Real-life police detectives criticised the portrayals of detectives Marsden and her colleague DC Wayne Hughes in the show, saying that viewers who see them talking to residents about the case and accepting bribes may believe that the police operate that way in reality. The BBC insisted that a police consultant was used, adding that "this is heightened fiction and all the things that we show might not always represent real life." A spokesperson said, "We always have a police consultant on shows like this that we go to before casting." Jane Simon and Brian McIver described Marsden as having an "appetite for making random arrests". Simon added, "While the list of suspects includes the entire northern hemisphere, it's time for DCI Marsden to make another of her daily arrests. Like a Formula One pit stop, she has got it down to a fine art." Kevin O'Sullivan of the Sunday Mirror commented on the "Who Killed Archie?" storyline: "Despite widespread apathy, Albert Square's Cockney rabble trundle on with the life-sapping saga of Who Killed Archie?
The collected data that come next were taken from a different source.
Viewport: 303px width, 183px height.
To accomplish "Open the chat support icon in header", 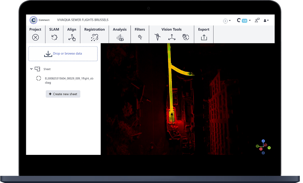I will (x=257, y=20).
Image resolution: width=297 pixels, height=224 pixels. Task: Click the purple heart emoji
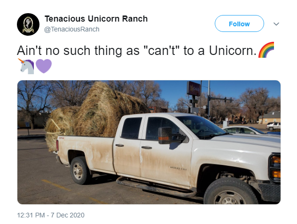click(x=44, y=66)
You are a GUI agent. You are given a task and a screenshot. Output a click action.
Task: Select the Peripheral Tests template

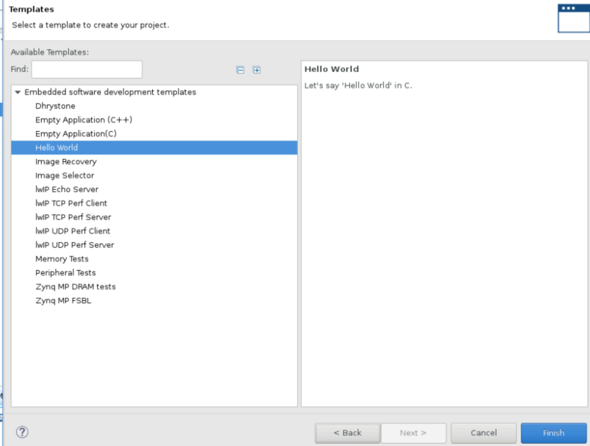pyautogui.click(x=65, y=272)
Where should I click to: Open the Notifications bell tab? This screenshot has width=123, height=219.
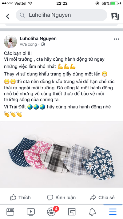click(93, 212)
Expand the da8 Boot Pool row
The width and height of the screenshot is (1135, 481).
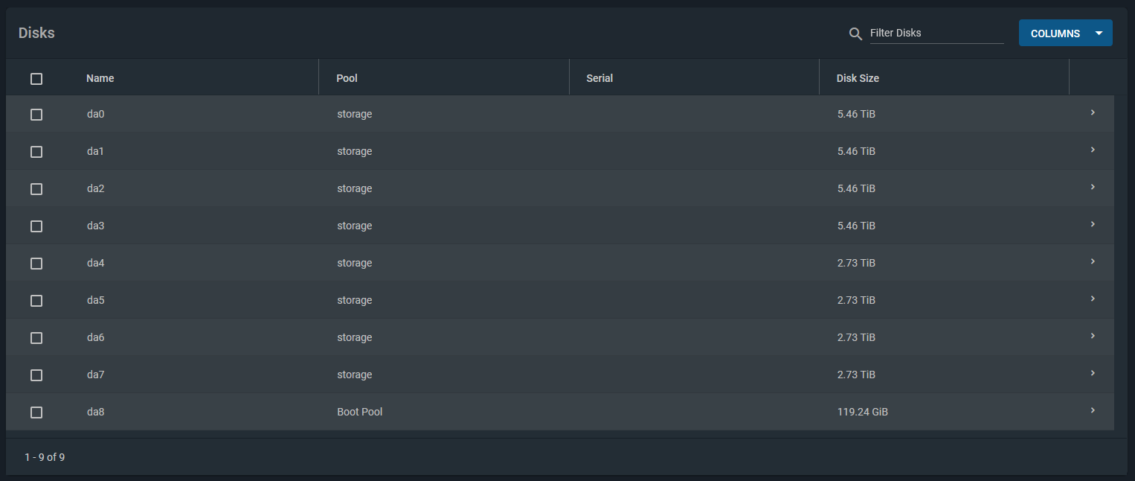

Who gives a toss? While potential murderers Phil, Ian, Bradley (Charlie Clements) and the gang hint furtively at their guilt, the absurd DCI Marple – sorry Marsden – keeps arresting bunny-boiler Ronnie without a shred of evidence. "I've spent 20 years building a career on hunches," bragged Miss Marsden. Yeah, and you've made it all the way to Walford nick. A real high flyer!"

In 2015, Laura-Jayne Tyler from Inside Soap bemoaned Marsden's return, saying "Can someone please explain to us why DCI Marsden is now in charge of the Lucy Beale case? She couldn't catch a bus, let along a killer."